If an address is (double) word aligned, then a load of a (double) word
from that address will not cross a page boundary.
Therefore, the algorithm below considers word and double-word alignment
of strings separately. */
/* High-level description of the algorithm.
* The fast path: if both strings are double-word aligned,
use LDRD to load two words from each string in every loop iteration.
* If the strings have the same offset from a word boundary,
use LDRB to load and compare byte by byte until
the first string is aligned to a word boundary (at most 3 bytes).
This is optimized for quick return on short unaligned strings.
* If the strings have the same offset from a double-word boundary,
use LDRD to load two words from each string in every loop iteration, as in the fast path.
* If the strings do not have the same offset from a double-word boundary,
load a word from the second string before the loop to initialize the queue.
Use LDRD to load two words from every string in every loop iteration.

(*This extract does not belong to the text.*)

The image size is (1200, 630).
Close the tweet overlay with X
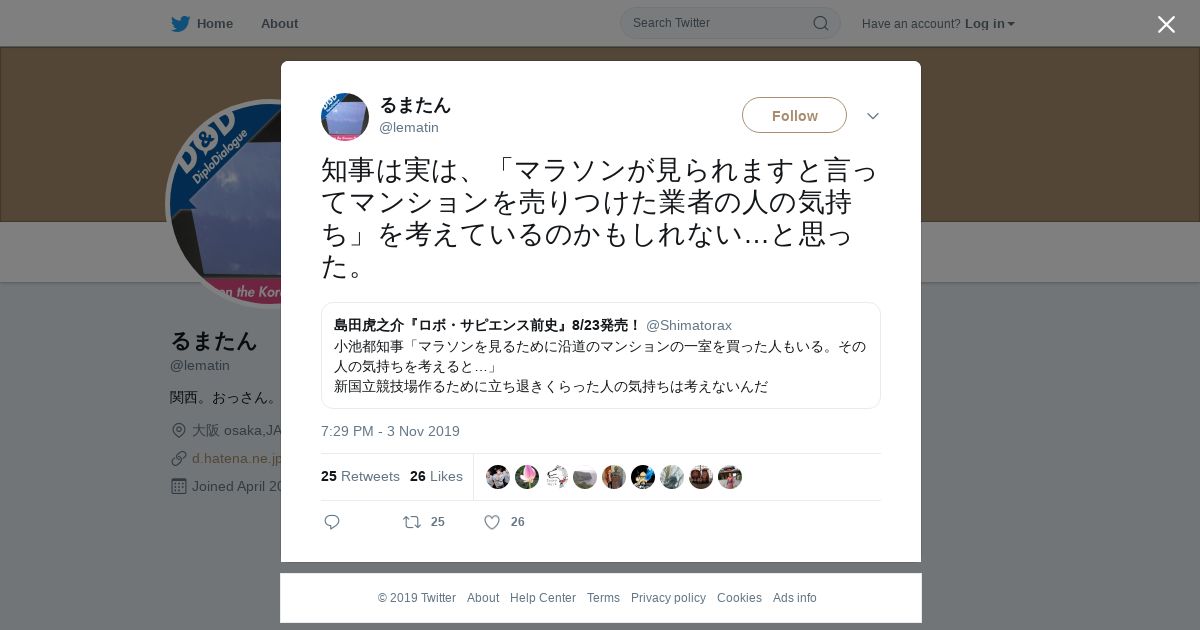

Inside the loop, load the second word from the second string only after comparing
the first word, using the queued value, to guarantee safety across page boundaries.
* If the strings do not have the same offset from a word boundary,
use LDR and a shift queue. Order of loads and comparisons matters,
similarly to the previous case.
* Use UADD8 and SEL to compare words, and use REV and CLZ to compute the return value.
* The only difference between ARM and Thumb modes is the use of CBZ instruction.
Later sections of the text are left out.